El pimentón chisporrotea apenas dos segundos antes de apagarlo —ese olor a tierra quemada que, si te descuidas, amarga el sofrito entero y ya no tiene remedio.
Hoy viernes pasé temprano por el puesto de Juana en el mercado. Tenía doradas pequeñas, de costa, con los ojos todavía brillantes y las branquias rojas. Me llevé una. También cogí cuatro tomates maduros, casi blandos al tacto, que a este calor de agosto se pasan en dos días si no los gastas. La temporada va cediendo, me dijo mientras los pesaba.

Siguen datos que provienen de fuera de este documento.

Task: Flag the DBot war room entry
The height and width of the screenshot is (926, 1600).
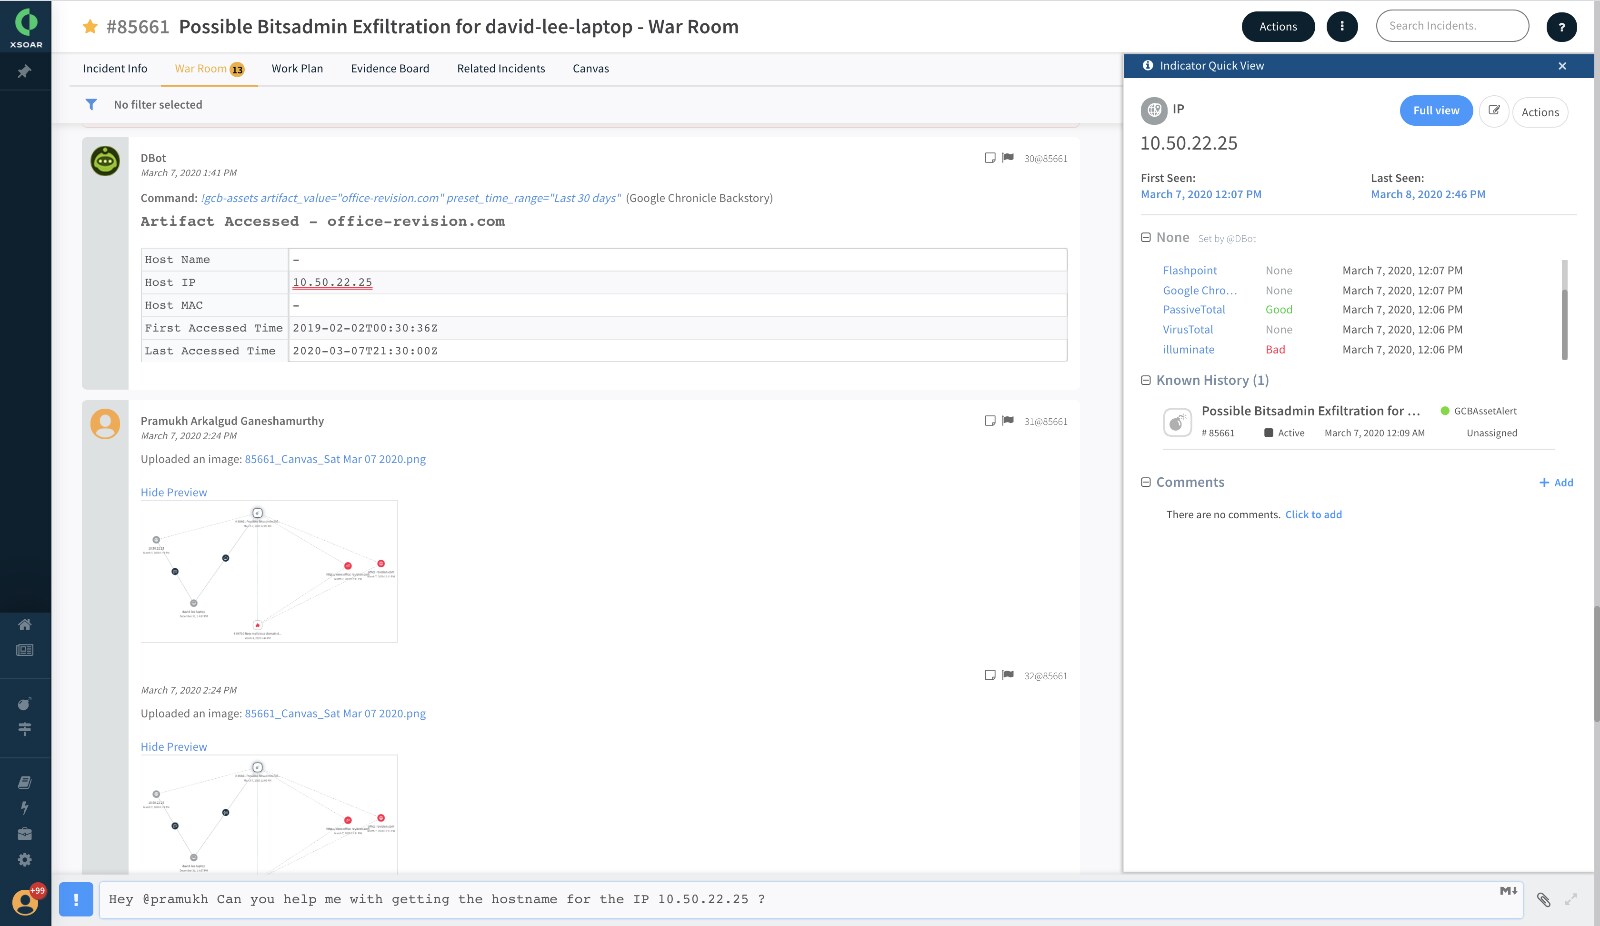Action: pyautogui.click(x=1008, y=158)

El sofrito lo hice despacio: ajo dorado en aceite, después el tomate sin piel aplastado con el tenedor. Cuando quedó casi seco eché el pimentón dulce, removí, y añadí agua antes de que se quemara. El error vino ahí: me distraje con el teléfono y el refrito se oscureció más de lo que quería. Fondo levemente amargo. Lo corregí con un chorrito más de agua fría y diez minutos de fuego suave. El amargor no desapareció del todo, pero le dio al conjunto una sequedad que luego funcionó bien con el pescado.
La dorada entró a la sartén con la piel hacia abajo. El chisporrotear fue fuerte los primeros treinta segundos, después lo bajé. La piel quedó tensa, crujiente al presionarla con la espátula. Al darle la vuelta, la carne cedió enseguida —buena señal.
El primer bocado fue de piel: crujiente, con el aceite todavía caliente. Después la carne, sedosa, separándose en láminas finas. El sofrito debajo actuaba como cama terrosa, y ese punto amargo del pimentón oscuro asomaba al final, en el regusto largo.
Mi abuela en la Alpujarra freía el pescado en seco, sin sofrito ni salsa. Yo tampoco lo necesitaría. Pero ese regusto que se queda mientras limpias el plato con la miga de pan... eso sí lo heredé de ella.